LAKEVIEW — Sometimes all it takes to kick off a career is to fall in love, even if it's between a man and a dog.
For Lakeview's Steve Dale, it involved his dog Chaser, a rescued Brittany who ended up becoming so attached to his owner that he got anxious even when Dale went to the bathroom.
Dale's success in calming "the love of my life" has led him to edit a new book — by co-authors and behavioral veterinarians Debra F. Horwitz and John Ciribassi — called "Decoding Your Dog."
Dale, who hosts a radio show on WGN and also blogs about pets, said it's his goal to help others develop the same connection he had with Chaser with their own pets.

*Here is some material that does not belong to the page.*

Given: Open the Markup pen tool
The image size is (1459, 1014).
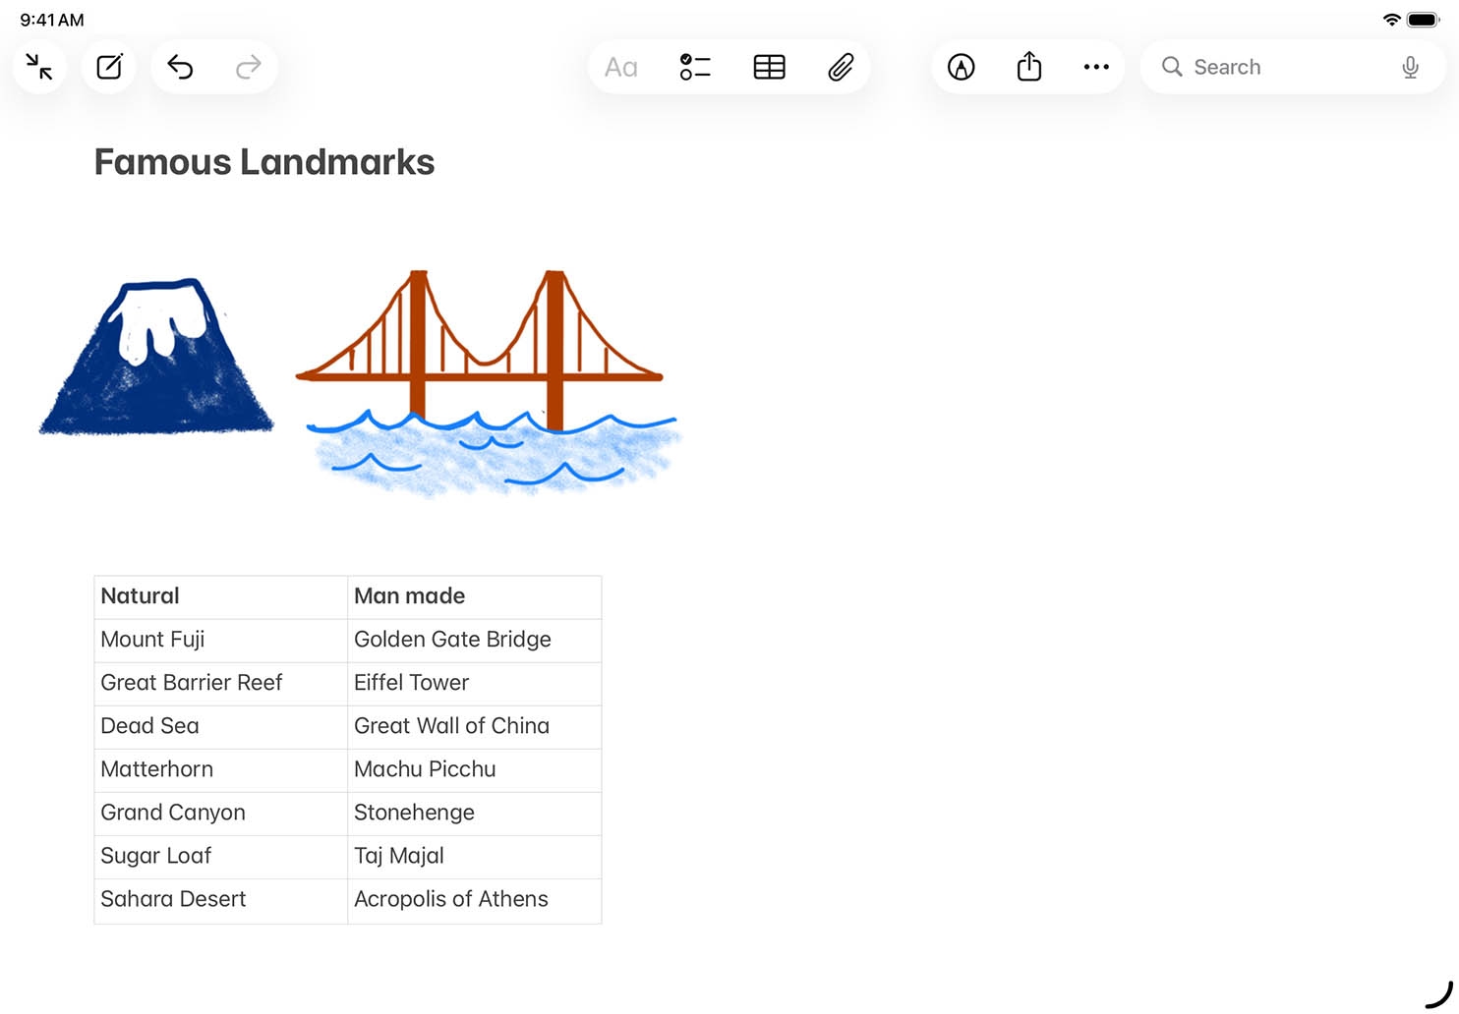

"I thought if I could help other people, as hokey as it is, and they could feel what I feel about this dog, then maybe there will be more smiles in the world," Dale said.
Dale's wife even tried to soothe Chaser by playing a recording of Dale's voice and keeping a blown-up photo of Dale in the apartment while he was gone. It didn't help.

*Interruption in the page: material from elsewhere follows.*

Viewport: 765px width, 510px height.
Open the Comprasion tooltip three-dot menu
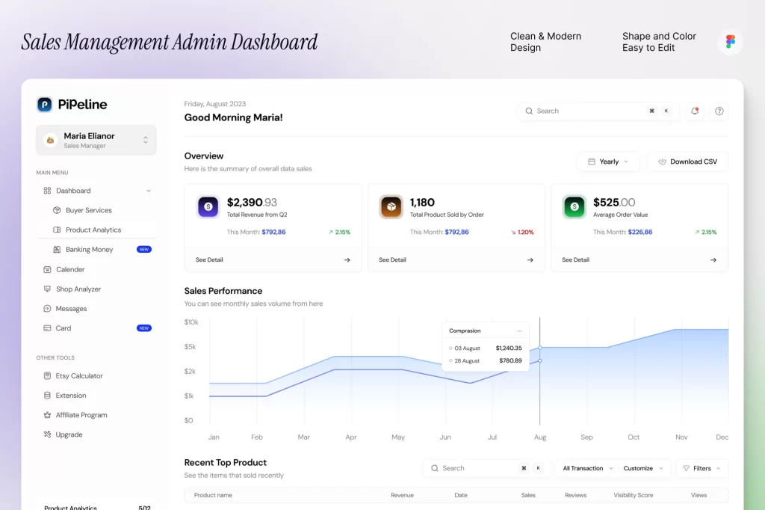pos(519,331)
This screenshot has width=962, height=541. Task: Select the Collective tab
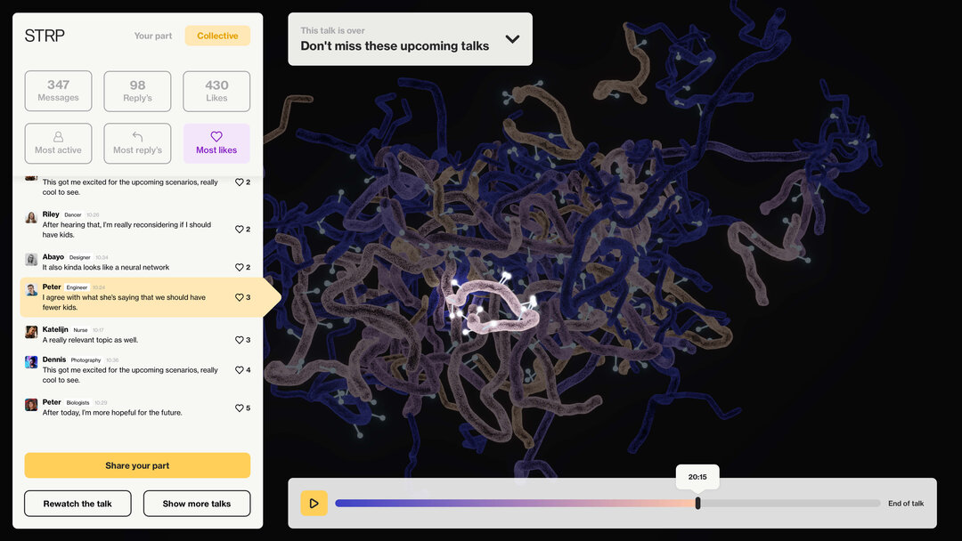(217, 36)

"Every time we left the house, we'd come back to a puddle," Dale said.
Eventually, Dale and his wife built Chaser's confidence through training enough where they could leave the dog without worrying what would happen in their Lakeview apartment while they were gone.

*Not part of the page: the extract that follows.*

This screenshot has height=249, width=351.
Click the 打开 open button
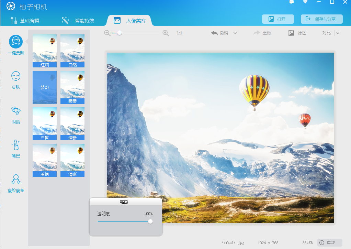point(278,19)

The book also aims to debunk myths about pet behavior.
Dale, who can frequently be seen in Lakeview walking his two current dogs, Ethel and Hazel, is often stopped by dog owners and walkers who ask questions. He also constantly receives emails from pet owners across the country.
About 80 percent of all the questions are about behavior, Dale said.
Unfortunately, a lot of misinformation exists on how to control dog behavior, he said. The book recounts veterinary conferences in the mid-2000s, when behavioral veterinarians told Dale they worried about the influence of people like Cesar Millan, host of the popular TV show "Dog Whisperer with Cesar Millan."
Millan has promoted the idea dogs needs to be dominated, Dale said, which the book, citing animal science and research, says is wrong.
"That's nonsense," he said. "You don't need to physically dominate your dog, ever. Why would you? They're supposed to be your best friends."
For Dale, helping dog owners understand their pets' behavior not only builds connections like the one he had with Chaser, it also could help prevent people from becoming frustrated with animals and giving up on them, he said, because there is nothing like the bond between owners and their pets.
"There's no other relationship like it on the planet," Dale said.